## TEXT PROVIDED
So often, a low-word-count puzzle just makes me wish the constructor had instead strived for the liveliest, most colorful and interesting fill. I'm sure the 58-worders have their fans, but I'm not one of them. (Exception: Well, Patrick Berry can pull off the holy grail: low word count with lively fill.)
Updated Saturday morning:
Tony Orbach's CrosSynergy/Washington Post puzzle, "Witchcraft"—Janie's review
What a happy Halloween Tony has made this. (Wicked) "Witchcraft" is filled with a variety of wordplay in the four theme entries (this would be the "trick" part), plus bonus fill and non-theme fill that is loaded with high-scorin' Scrabble letters (all of which makes for a very nice "treat"). First, the tricks, which take all-things-ordinary and transform them into all-things-occult:
• 16A. Add a letter. [Like cookies at a witch's fundraiser?] which would be not oven-baked, but COVEN-BAKED, a coven being an "assembly of witches." Some definitions specify 13 witches. Think there's any significance in that?...
• 26A. Change a letter. [People who can sniff out a witch's concoction?] are the olfactorily-gifted POTION DETECTORS. Sensors that can register a witch's activity would be motion detectors.
• 43A. "Sounds like." [Announcement at a witch's market?] is "SPELL IN AISLE TWO!" Announcement in your market (in the aftermath of the marinara display's descent to the floor, say...): "Spill in Aisle Two!" (I was also thinking that spell might have been the way the word special sounded over a muffled p.a. system...)

## MATERIAL SUPPLIED
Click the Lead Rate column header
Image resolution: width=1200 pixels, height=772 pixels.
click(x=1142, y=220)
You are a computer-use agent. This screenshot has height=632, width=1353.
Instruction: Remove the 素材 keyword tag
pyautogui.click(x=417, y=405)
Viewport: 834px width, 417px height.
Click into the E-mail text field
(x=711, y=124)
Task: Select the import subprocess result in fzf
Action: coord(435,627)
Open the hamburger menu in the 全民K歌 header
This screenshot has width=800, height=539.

## PROBLEMS
A. In the crossword review, what answer goes with the clue about cookies at a witch's fundraiser?
B. Write out the rows again, word for word, from the line with "You are a computer-use" through the last row.

## TASK-BY-TASK OUTPUTS
A. COVEN-BAKED

B.
You are a computer-use agent. This screenshot has height=632, width=1353.
Instruction: Remove the 素材 keyword tag
pyautogui.click(x=417, y=405)
Viewport: 834px width, 417px height.
Click into the E-mail text field
(x=711, y=124)
Task: Select the import subprocess result in fzf
Action: coord(435,627)
Open the hamburger menu in the 全民K歌 header
This screenshot has width=800, height=539.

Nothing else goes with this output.